Dans l’ombre de la lumière

Claude Pujade-Renaud raconte magnifiquement et poétiquement des histoires qui ne sont pas légères. Dans ses écrits, il flotte toujours un je-ne-sais-quoi d’éthéré, une atmosphère brumeuse, comme un léger voile au vent qui flouterait les contours des personnages et de leurs histoires. C’est une musique, un moment à part, une brise, un autre espace-temps, d’où l’on se réveille comme après un rêve. Voilà, c’est le mot, ses livres sont des rêves.

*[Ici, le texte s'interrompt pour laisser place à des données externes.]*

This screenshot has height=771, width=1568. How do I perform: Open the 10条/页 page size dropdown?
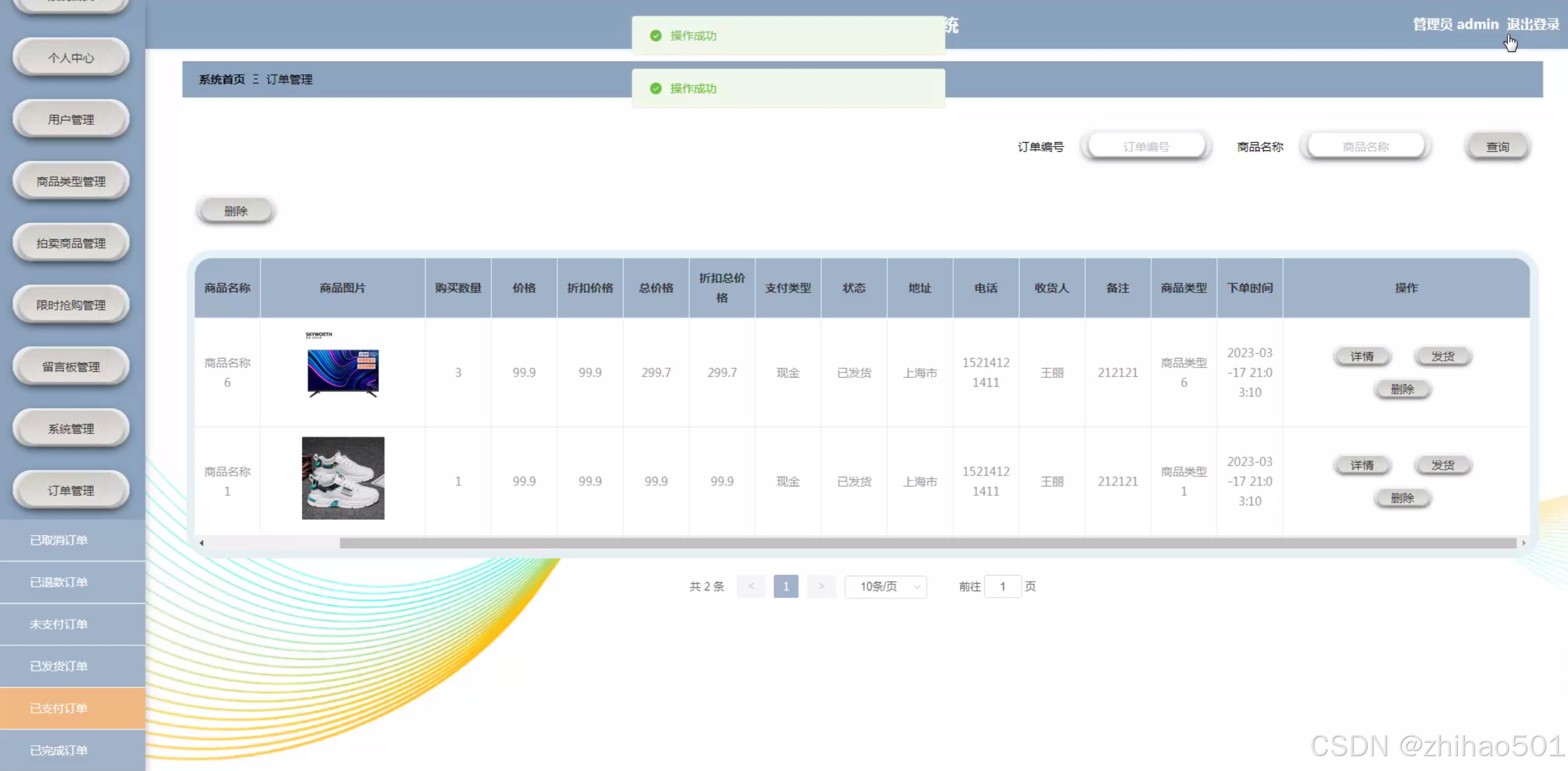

J’avais beaucoup aimé La nuit, la neige (un carrosse, Versailles, dans la nuit, on se remémore le destin de deux femmes), puis Tout dort paisiblement sauf l’amour (l’ancienne fiancée de Kierkegaard qui, en apprenant sa mort, s’interroge sur la malédiction que portait cet homme). Aujourd’hui, c’est Dans l’ombre de la lumière qui m’a emportée dans son sillage. On y découvre Elissa, l’ancienne compagne de celui qui n’était pas encore Saint-Augustin. Elle qui l’a tant aimé, a endossé son statut de concubine qui ne pourrait jamais l’épouser, lui a donné un fils, elle qui a du accepter la répudiation, l’éloignement avec ceux qui étaient sa raison de vivre, continue, par delà la distance et le temps, dans le silence, à aimer ce Saint-Augustin, pourtant si peu aimable tel qu’il est décrit ici.

Ici, ce n’est pas le « grand homme » Saint Augustin, évêque d’Hippone dont on suit les tergiversations, mais Elissa, son ancienne concubine. C’est en elle que l’on découvre le courage, l’abnégation, l’empathie, l’engagement, la puissance de l’amour, la folie du don de soi. Ce n’est pas Saint-Augustin, non, mais bien Elissa qui nous embarque. Elle qui, au-delà de prôner de belles valeurs et de se gargariser de bonnes intentions, pose chaque jour des actes qui, chacun, portent la preuve de qui elle est vraiment. Elissa nous permet aussi de découvrir -ou d’approfondir- la foi manichéenne, qui fut contemporaine de l’avènement du christianisme et dont Augustinus se revendiquait avant de devenir Saint-Augustin.

Dans l’ombre de la lumière, là où Elissa a choisi de vivre, est-ce encore la vie ? Est-ce encore l’amour, cet effacement de soi, ce renoncement total ? Il faut se rappeler que nous sommes à peu près en 400 (après J-C), les mœurs sont, certes, quelque peu différents. Cependant, les sentiments exprimés et les valeurs d’Elissa sont intemporelles et Claude Pujade-Renaud réussit encore une fois son invitation au voyage.